The bike lanes are a bit odd from the Cap de Nice onwards, but drivers are careful as it’s a heavily-cycled route. Remember to look over your shoulder before merging or turning, and you should be fine. While riding to Villefranche, also keep your eye out for cyclists riding the wrong direction – I crossed several. Understandable, since the climb isn’t easy, and they were clearly not from the area, but still awkward.
Once in Villefranche, you can follow signs that indicate Vieille Ville, which will take you to the old town. Keep in mind you’ll have to climb the narrow, winding roads back up to get out of the village. Roads back to Nice are well-indicated, and the Basse Corniche is the most easily accessible.
On your way back from Villefranche to Nice, you can ride on the road, near the rock face of Mont Boron. Cars are well-behaved here, and as paradoxical as it may feel, it is in fact safer than riding the wrong way up the shared cycle-footpath. Predictable behavior is always safer than something unpredictable, such as coming across runners or other cyclists while riding the wrong direction. On that note, wherever you ride, always signal your movements, even if it’s only to move to the left a few feet to avoid car doors. I straighten my arm and point down and slightly left for that.
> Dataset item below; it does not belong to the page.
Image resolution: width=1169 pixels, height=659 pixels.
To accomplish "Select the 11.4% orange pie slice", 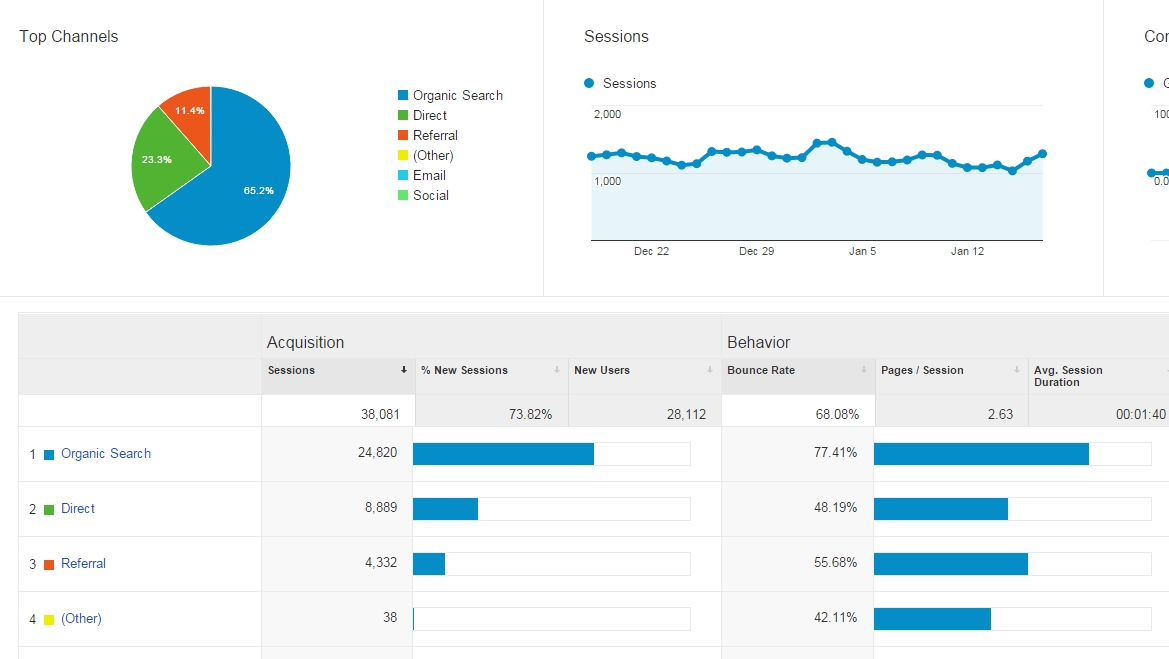I will tap(189, 108).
In France, scooters and motorcycles have the right to pass vehicles on the left, and they usually drive fast, so you don’t always hear them or see them. If you do a quick check behind you, then signal, and keep signalling until you’ve finished moving, you’ll be much appreciated by all. I’ve now ridden 250km on my road bike, a good half of it on narrow, winding roads, and have never yet been honked at or buzzed dangerously. (A few “?!?!” incidents, yes, but all of them predictable from a defensive cycling viewpoint. There has been one scary incident, but it was so off-the-wall that it could happen anywhere. In short, use your eyes and hand signals, ride predictably and defensively, and you should be fine.)
For a bit of a change on the ride back into Nice, you can go straight on Boulevard Carnot, and continue going straight on the wide street that takes you to Place Garibaldi. In other words, don’t turn left to follow the west side of the port; just go straight through that intersection. Place Garibaldi has older cobblestones, you’ll cross the tram line as well, then ride under the MAMAC, our modern art museum. Position yourself in the left lane: after the MAMAC, turn left onto the protected bike lanes that follow our new Promenade du Paillon, and watch the lights! They’re designed for cyclists, so if you have a red, stop: it will save you from left hooks. Enjoy – it’s a beautiful ride, our city has come a long way for cycling these past few years.